How I gained access to Amazon EC2 servers from Github Search (adapted)
Github Search allows advanced filters that allow us to search for these private keys @ link.
This looks for:
- private keys with a .pem extension
- “BEGIN RSA PRIVATE KEY” text that marks the beginning of a private key
- sorted by most recently indexed
Although a decent amount of people have dummy keys, a large amount have real pem files. In addition, there are cases in which people notice that they have accidentally pushed a private key and push a new commit stripping their private key. This does not prevent anyone slightly determined from finding your private key, as the original key will still exist in your git history (publicly accessible)
As a proof of concept to warn people of the dangers of accidentally posting sensitive information such as private keys to their github repos, I attempted to gain access to Amazon EC2 servers with a couple of Bash/Python scripts by scraping Github and using Github’s API to obtain the necessary credentials.
I did the following in around 2 hours with very simple techniques to try to find credentials, but I’m certain anyone determined would be able to find quite a lot more credentials and exploitable information with more time and more sophisticated techniques.
To gain access to Amazon EC2 servers, I want to ssh into those servers, by
ssh -i key.pem user@host, where user will be some name like ubuntu or ec2-user, and host will be of the form ec2-xx-xxx-xxx-xx.some-suffix.amazonaws.com, unless the owner is using an elastic ip, in which case the host would just be the ip. However, my technique focused on hosts of the form …amazonaws.com, since it was easier to search for.
My first step was to find potential ec2 hosts by searching for “.amazonaws.com pem” in Github Code, ordered by most recently indexed files (which are more likely to have active servers!) and scraping the first 1000 results. I used a simple shell script:
for i in `seq 1 100`; do curl -sL “https://github.com/search?o=desc&p=”$i”&q=.amazonaws.com+pem&ref=simplesearch&s=indexed&type=Code” | grep “title” >>git_output_ips.txt sleep 5
I sleep 5 seconds between requests to mitigate possible rate limiting. The output, git_output_ips.txt, contains raw html that has been pruned by grep to mostly contain the repo and file that has the possible occurrences of user@host names of ec2 instances. These 1000 most recent occurrences occur between March 6th to July 14th, which is relatively recent, giving us hope that these instances are still running.

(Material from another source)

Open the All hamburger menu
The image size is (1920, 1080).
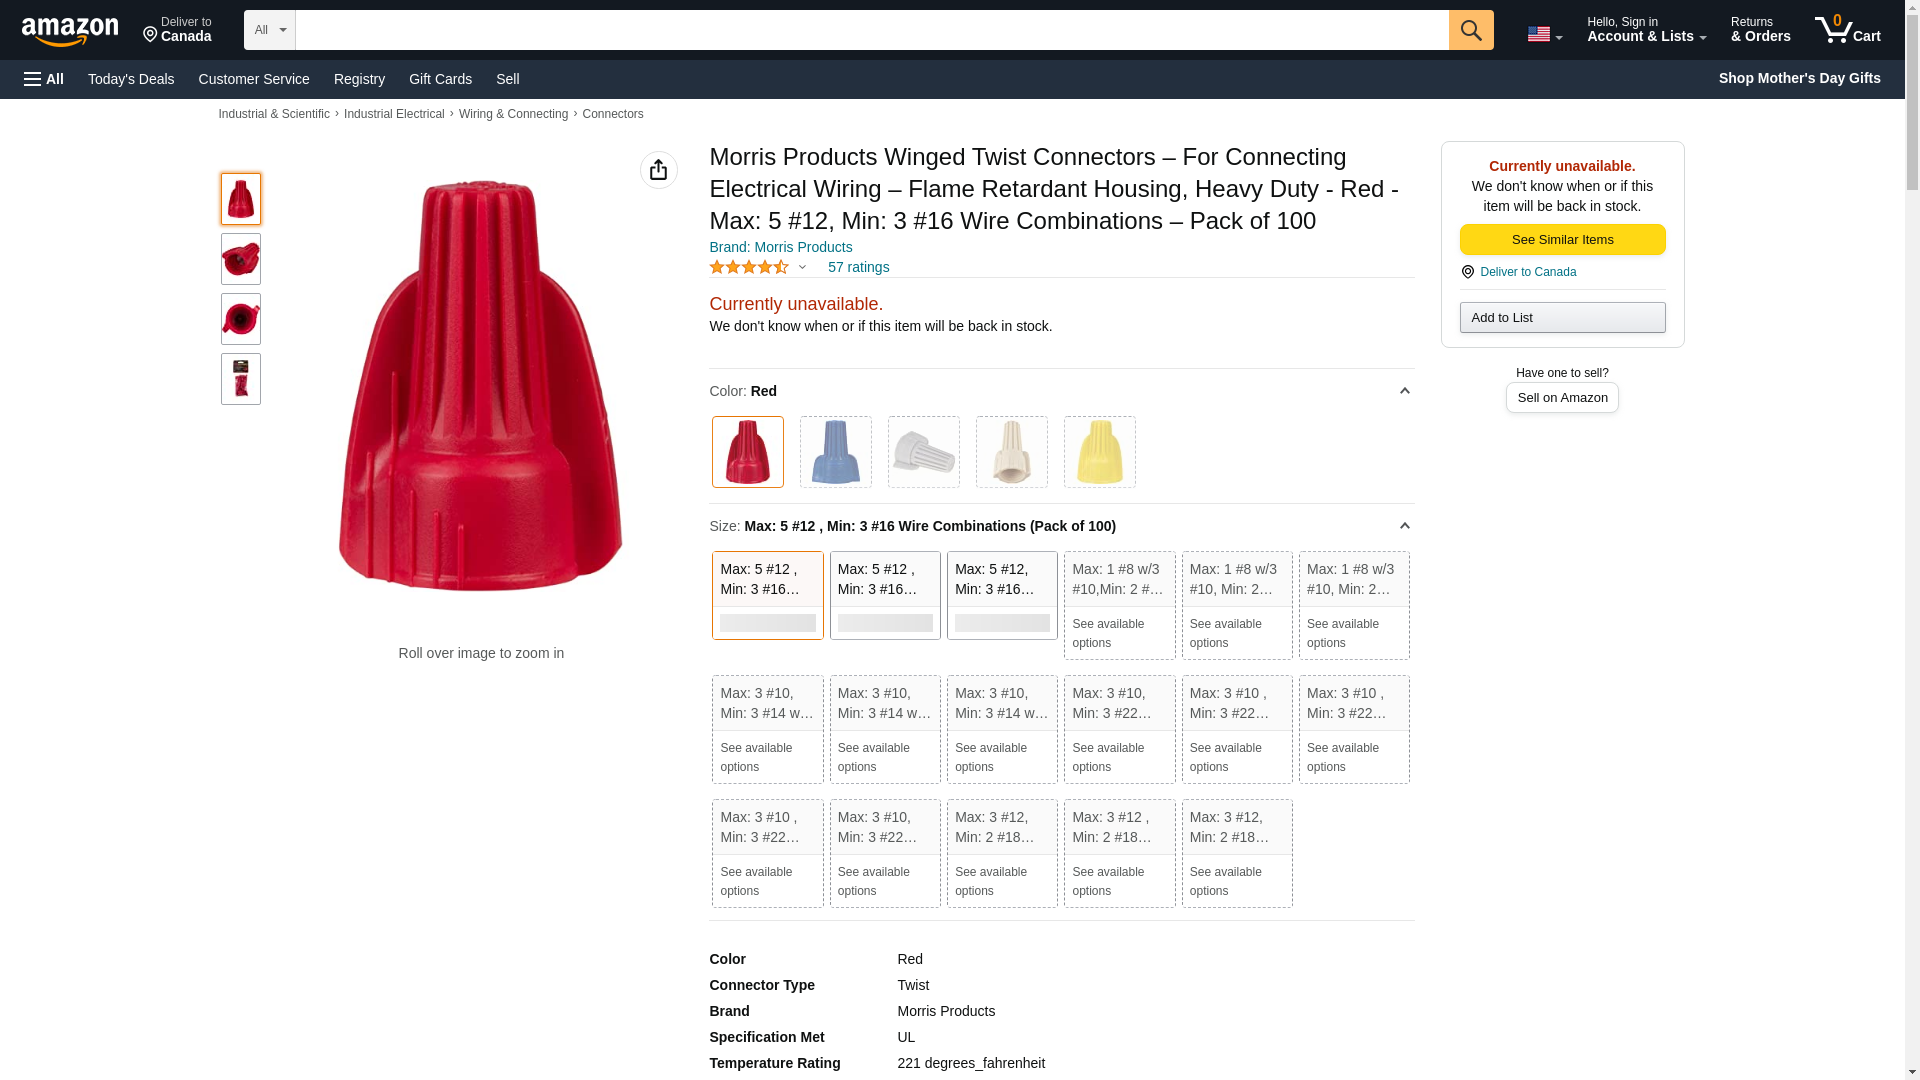pos(44,79)
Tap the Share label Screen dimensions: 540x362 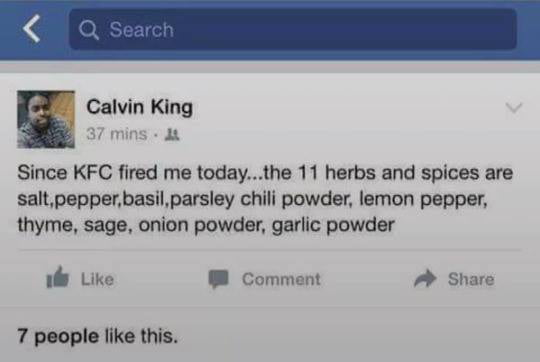pyautogui.click(x=471, y=279)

My second step was to search through these 1000 repositories for private keys. I ran a simple python script that hit the github api endpoint: “https://api.github.com/search/code” with the query “q=BEGIN%20RSA%20PRIVATE%20KEY+extension:pem+repo:” + repo to search a certain repo for all pem files. An authenticated user can make 20 requests per minute, so this script took around 50 minutes. The script generated a list of vulnerable repositories with ec2 user@host strings as well as only one pem file. To simplify things for me, I excluded repositories with multiple pem files, although a determined hacker would try all combinations of pem files against the host.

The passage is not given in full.